The record’s title track begins with muted guitar notes, the humming of an organ and the soft, occasional strum of an acoustic guitar. The resulting mood, accumulated near the end of 13 songs and 34 energetic minutes, is one of exhaustion, if not a kind of broken-down resolution, a tired resolve. “Like a sick, sad dog, you’ve been trained/ to an idle happiness/ Hope you change,” the singer offers, his voice a solitary figure. “Pawn shop etiquette is demeaning/ Pawn shop etiquette is demanding.” The songs then builds, accented by semi-soaring electric guitar, the understated shuffle of drums, the creeping insinuation of sliced-up white noise, but it never quite reaches a fever, instead choosing to maintain a somber pulse. The result is emotive, even unsettling.

What’s even stranger about the song, the record’s last, than its apparent attention to melancholy is how much it differs from what surrounds it. You can say plenty of things – and you should – about Pawn Shop Etiquette, the sophomore outing from Madison’s National Beekeepers Society, but one adjective that rarely, rarely, rarely will come to mind is mournful. The record surges and bristles with a startling energy, the kind of enthusiasm and focus of purpose to which one hopes young bands still aspire. This is music played with blood constantly pumping through the veins – exciting, life-affirming stuff – and not some academic exercise in genre mimicry, no matter how much it pledges allegiances to the ghosts and purveyors of pop’s past. This is a record to get excited about.

And where does all that enthusiasm lead us? Well, every song on the disc seems to fall neatly into place, from the choppy guitars and distorted fuzz-bass drive of the album-opening “Look At Me” (“Look at me, look at me/ I’m on a magazine/ Pretty people should be heard/ Pretty people should be seen”) to the bluesy asides of “Suburbanite” to the slacker-revolution Pavement-isms and guitar meltdowns of the incredible “Confidence.” The record seems to far out-span its running time and, let’s cut to the chase, it shows a firm grasp of hooks and melody that should have critics drooling all over themselves.

* _MATERIAL_:
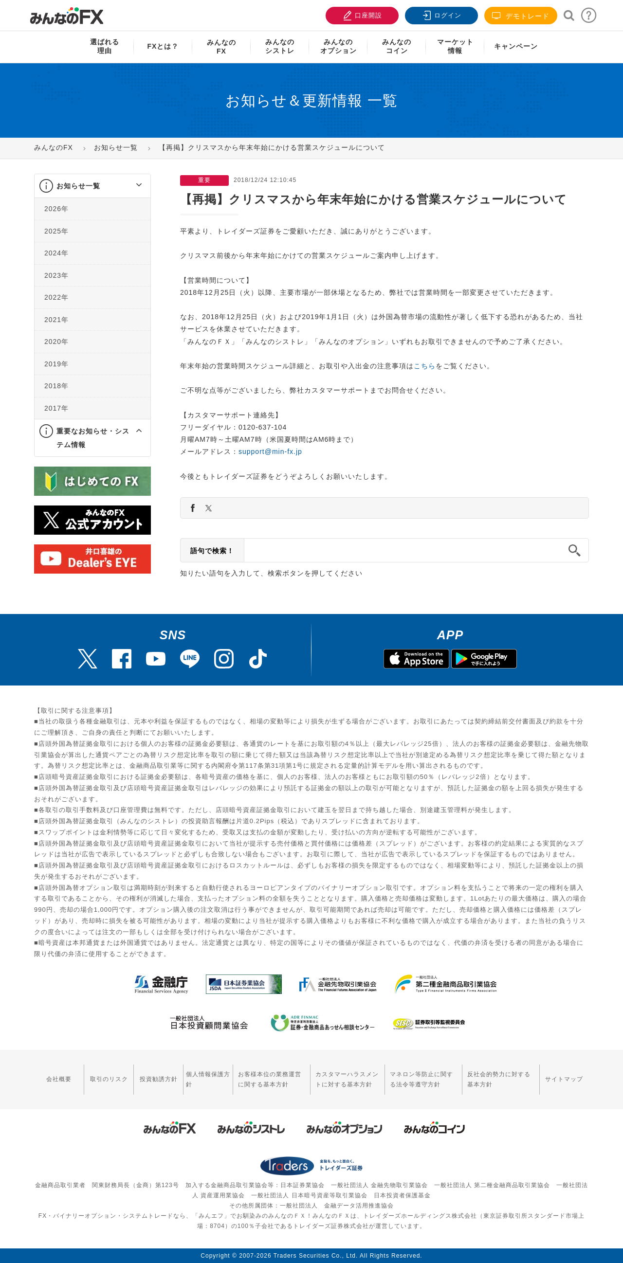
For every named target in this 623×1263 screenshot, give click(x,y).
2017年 (56, 408)
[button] (130, 186)
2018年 (56, 386)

* _WRITTEN REQUEST 1_: Would you retype the part of the album review that opens with the words containing "What’s even stranger" and closes with "get excited about."?
* _WRITTEN REQUEST 2_:
Do these statements agree with the album review? Answer yes or no for each, quoting the words that decide it.
(a) Pawn Shop Etiquette is the second release from National Beekeepers Society.
(b) The title track is the first song on the record.
(c) The title track eventually builds to a fever.
* _WRITTEN REQUEST 3_: Can you carry on the album review from where it stops?

* _FINAL RESULT 1_:
What’s even stranger about the song, the record’s last, than its apparent attention to melancholy is how much it differs from what surrounds it. You can say plenty of things – and you should – about Pawn Shop Etiquette, the sophomore outing from Madison’s National Beekeepers Society, but one adjective that rarely, rarely, rarely will come to mind is mournful. The record surges and bristles with a startling energy, the kind of enthusiasm and focus of purpose to which one hopes young bands still aspire. This is music played with blood constantly pumping through the veins – exciting, life-affirming stuff – and not some academic exercise in genre mimicry, no matter how much it pledges allegiances to the ghosts and purveyors of pop’s past. This is a record to get excited about.

* _FINAL RESULT 2_:
(a) Yes: "the sophomore outing from Madison’s National Beekeepers Society"
(b) No: "the song, the record’s last"
(c) No: "it never quite reaches a fever, instead choosing to maintain a somber pulse"

* _FINAL RESULT 3_:
Nowhere is this more evident than on gems like “So Hardcore,” which buttresses catchy, “My Sharona”-style verses with snarky vocals and psych-rock bridges, or “Given In,” with its rousing guitars and hand-claps, or the too-short romp “Upon The Hills of Georgia.” (Only complaint on “Georgia:” if you’re going to go to the trouble and quote Pushkin, make the vocals a little more audible.)

Elsewhere, the quartet cranks up verses and choruses that exhibit just how tightly wound an outfit they are. For this, turn to the excellently titled “Orange Is For Apathy,” where guitar solos and a background of screamed vocals float above and around electronically assisted percussion, or “Sixty Five,” which, glassy guitars and all, is one of the most danceable tracks in the mix.

“Don’t Go Takin’” could make The Kinks blush. “Fall of Rome,” with its “Where Is My Mind?” intro on acoustic guitar, channels The Pixies. “Lazy” starts as a lazy Sunday blues exercise but, once it kicks into gear, will kick you flat on your back.

Is it a great record? Perhaps. It has a focus, a kind of sonic theme running through the proceedings, that you’re not likely to find in many records this year. In short, it’s composed without sounding as such and that’s no small feat. It’s invigorating. It’s as catchy as the winter flu. And it delivers on all the promise of the group’s jangly-guitared, self-titled debut and then some. What more could you want?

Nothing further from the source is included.